Finance and Planning minister Mwigulu Nchemba told CRDB Bank Plc shareholders here yesterday that President Samia Suluhu Hassan wants to boost liquidity in the economy – and the best way to achieve this is by ensuring that interest rates go down for Tanzanians to afford loans.
“The President wants to see more money in circulation. My ministry and the Bank of Tanzania (BoT) will dialogue with financial institutions to identify areas that were discouraging people from going for bank loans. This is one way of boosting liquidity,” he said.
He was responding to a call by Arusha Urban lawmaker Mrisho Gambo who wanted the BoT to revisit its policies with a view to bringing interest rates down.
“If the Finance ministry can bring that in Parliament, we will support it because it is what Tanzanians need to prosper,” said Mr Gambo amid applause from over 700 CRDB Bank shareholders participating in a financial literacy seminar at the Arusha International Conference Centre (AICC) yesterday.

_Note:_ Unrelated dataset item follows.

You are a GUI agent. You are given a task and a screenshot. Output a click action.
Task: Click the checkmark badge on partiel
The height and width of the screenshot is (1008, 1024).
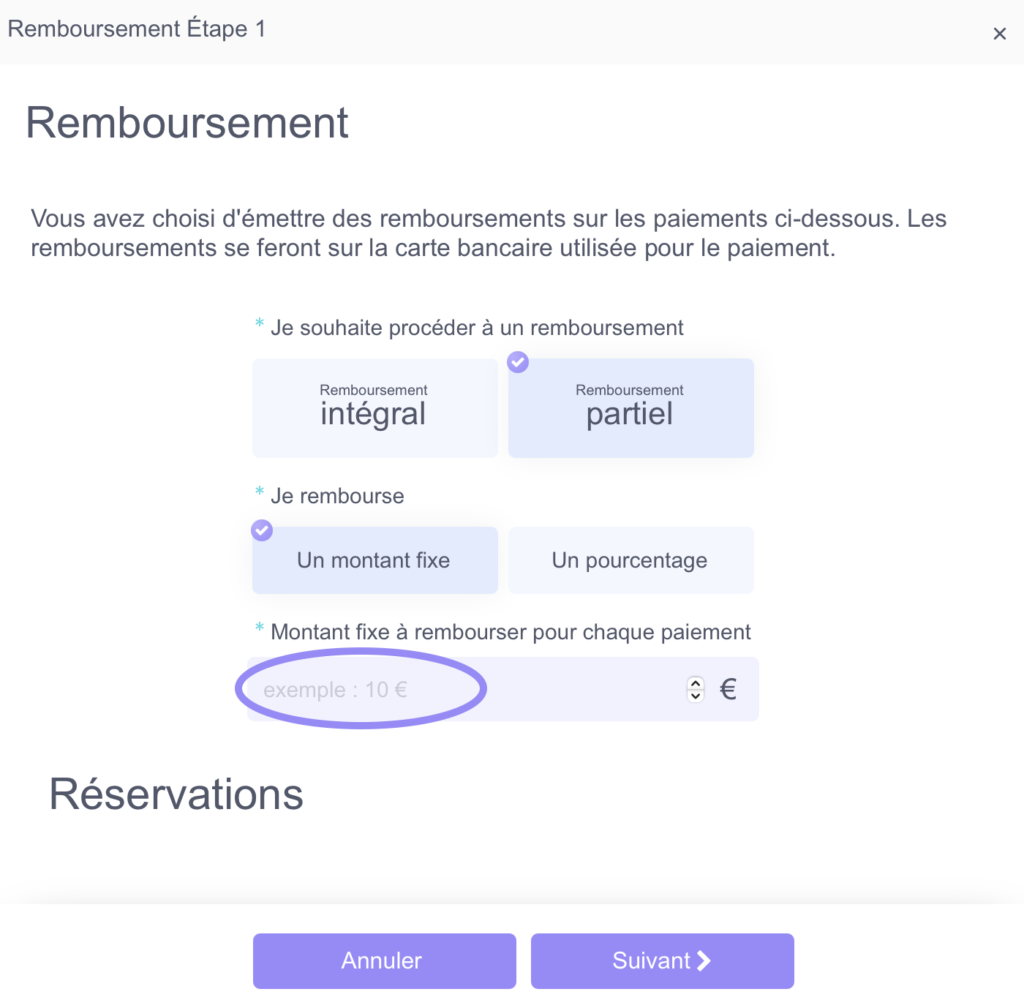pyautogui.click(x=518, y=362)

Mr Gambo posed a challenge to the BoT after the Deputy Governor (Financial Stability and Deepening), Dr Benard Kibesse, called upon banks to consider lowering their interest rates further in line with the aspirations of Tanzanians.

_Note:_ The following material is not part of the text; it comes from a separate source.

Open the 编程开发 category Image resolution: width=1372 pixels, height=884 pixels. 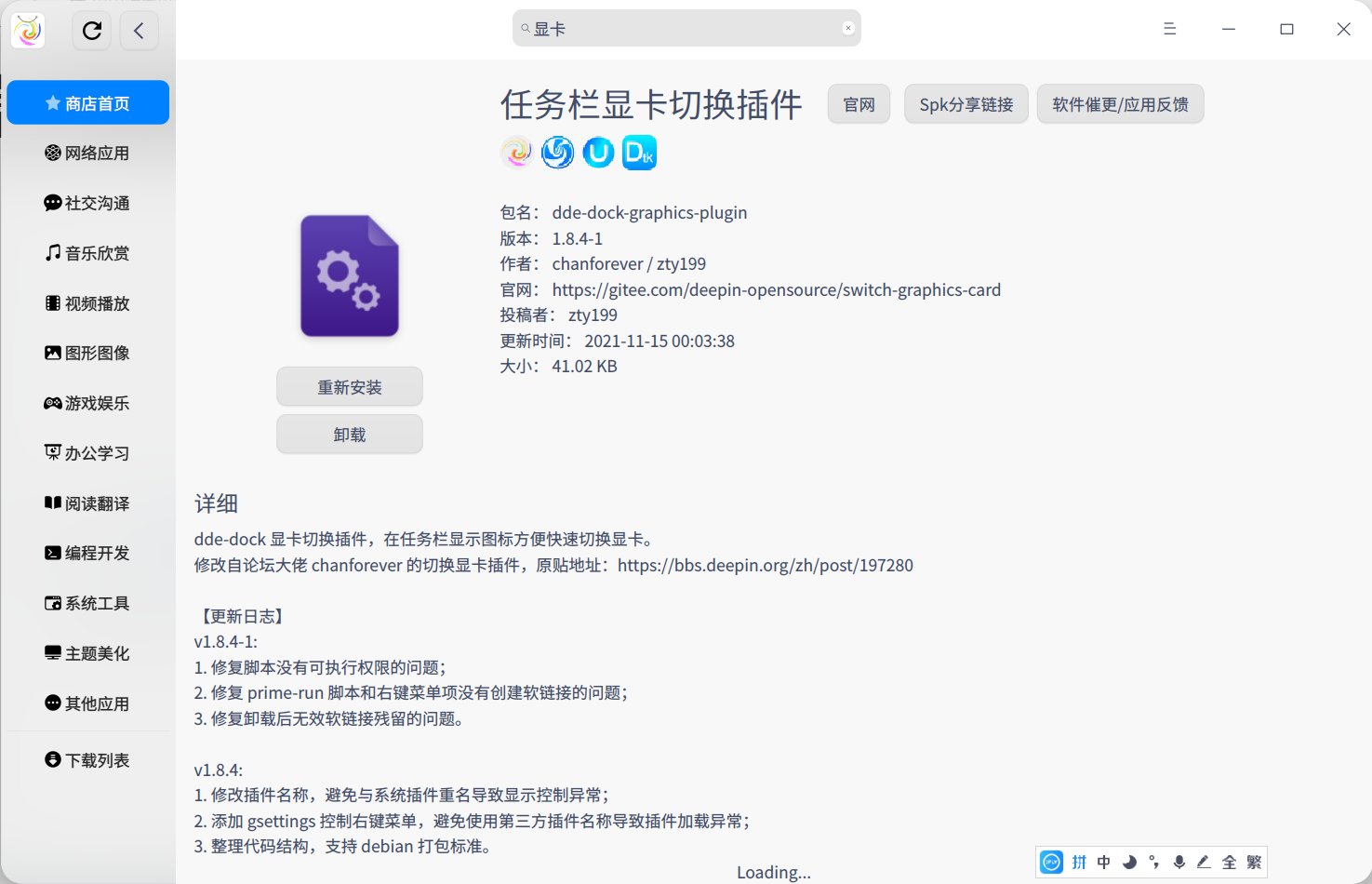coord(87,553)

In the past few months, the commercial banks announced cutting their lending rates, particularly on personal loans. For instance, in June last year (2020), the CRDB Bank cut interest rates on loans to workers to 14 percent.
Prior to that, the bank had on May 11, 2018 cut its lending rate from 22 to 17 percent. A few days later, it cut the rate on personal loans to 16 percent – and, finally, cut it further to 14 percent.
Yesterday, Dr Nchemba said the government will look into all aspects that prevent the commercial banks from reducing their lending rates – and what can be done for the private sector to employ more Tanzanians.
“If, for instance, a corporate entity asks us to reduce corporate tax so that it employs say ten Tanzanians, we will not hesitate to do it,” he said.
Commercial banks, he said, must also look beyond Tanzania’s boundaries if they were to capitalize on the country’s reputable history in the independence struggles for a number of countries in Africa as well as its strategic logistical location.
“I am glad that CRDB has a branch in Burundi. But, why can’t we also have branches in the Democratic Republic of Congo (DRC), Zambia, Malawi, Zimbabwe – and even in South Sudan where we sell our maize?” enquired Dr Nchemba.
He said that, with its rich history, he found no country in the region that would not readily allow a Tanzanian corporate entity to set up a subsidiary there.
“We also have major sea ports. It makes sense if someone in the DRC, Zambia, Malawi and Zimbabwe among others can simply make all their payments – via a Tanzanian bank – right there and only come to Dar es Salaam to pick up their goods,” he said.
On this, he also urged the Central Bank to think of facilitating and be lenient with its usual regulatory approach.
“That is also how we can benefit from the colossal sums of money that we pay to regional blocs like the East African Community (EAC) and the Southern African Development Community (Sadc),” he said.
In his remarks, the CRDB Bank managing director, Abdulmajid Nsekela, said the government – which owns a 21 percent stake in the bank – should anticipate improved dividends this year, thanks to an increase in the bank’s net profits for the 2020 calendar year.
“Last year, the government received Sh16 billion in dividend from our 2019 profit. That sum was more than the Sh10 billion which the government received in 2019 from our 2018 profit. This year, the amount will rise further,” he said.